The best way to support sales teams
It seems that many sales people are hired for reasons other than their industry expertise. We typically attempt to hire “closers” and “elephant hunters.” But without industry expertise, these sales folks will need lots of technical support.
What is the product manager’s role in supporting sales teams?
One of the roles of product management is to be a resource for sales teams. For many, this means supporting sales people on individual deals—such as doing presentations and demos or authoring RFPs. After all, the product manager knows a lot about the market and the product and the domain. But when you add up the number of requests from a large sales force, it becomes obvious that one product manager cannot possibly support dozens or hundreds of sales people.
Today, many product managers are serving as sales engineers, usually because the existing sales engineering team is understaffed or under-skilled. What product managers should be doing to support sales people is looking for opportunities to help them all.

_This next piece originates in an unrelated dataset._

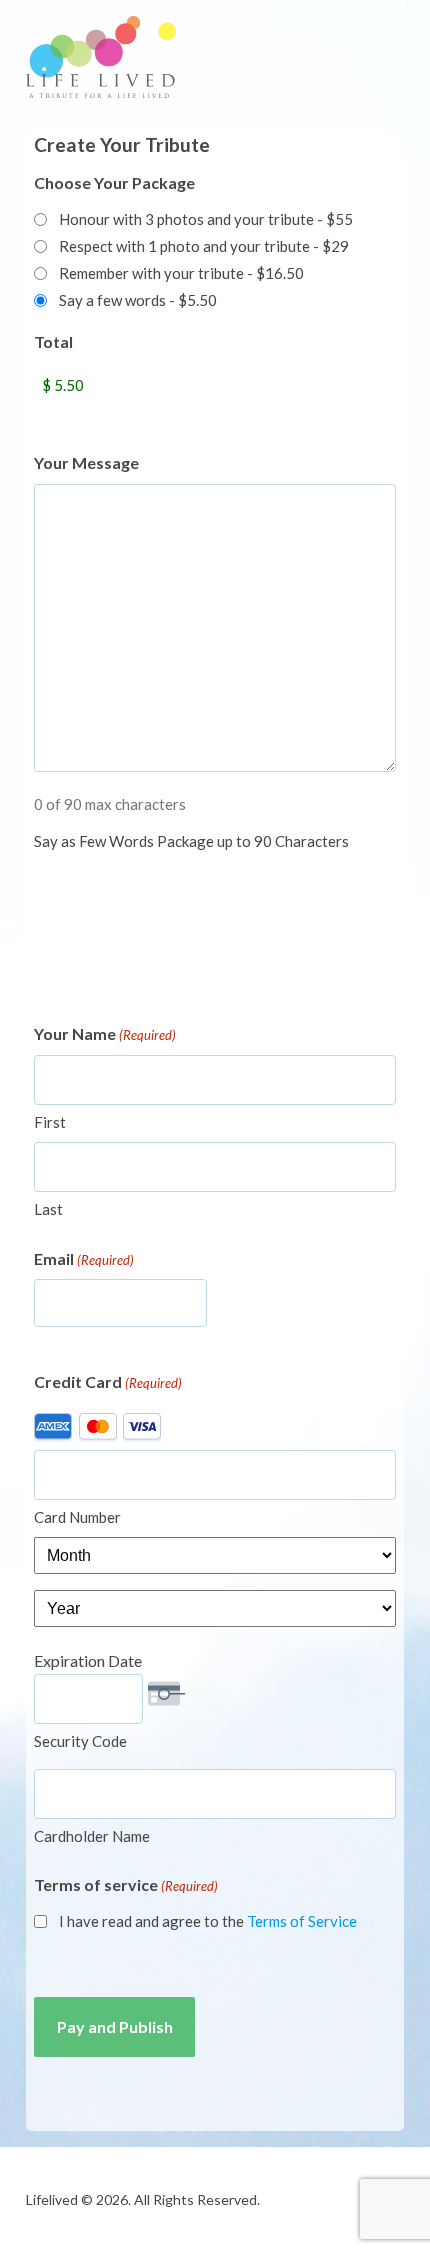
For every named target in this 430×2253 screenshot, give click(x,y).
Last (48, 1209)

Analyzing your wins and losses reveals many opportunities to support the sales teams with better tools.
Which steps of the sales cycle are encountering friction? How often does responding to an RFP result in a new sale? How often does a custom demo outperform a standard one? Could demos be put online in a video format? Should we set up a demo center? Answering these questions will result in new or better sales tools, helping all sales teams.
I see product management involved in three major aspects of product: definition, delivery, and sales enablement. Looking for ways to improve the performance of all sales teams is product management; supporting sales people one at a time is sales engineering.
Some studies show that four sales people share access to only one sales engineer. Yet industry best practices reveal the need for one sales engineer for every one or two sales people. When the sales people don’t get the sales engineering support they need, they contact the product manager for product expertise.
Increasing the number of sales people doesn’t magically create knowledgeable sales people. They say it takes 6 months to get a sales rep up to speed—but who is supporting him or her during that period and beyond? If you have a complex product, you need to hire a sales engineer for every new hire in sales.
Periodically, product managers should analyze how their time is being used. Take a moment to look at your sales support activity over the last few months and examine whether your time was used effectively. Look for ways to better support your sales efforts with better sales enablement.
“Your trusted advisors” isn’t a marketing slogan—it’s a hiring profile.
One of the best marketing approaches for a complex product is to create trusted advisors in your sales team. But that means they have to be able to advise and they have to be trustworthy. The sales teams that succeed have a business savvy sales person paired with a technical sales engineer.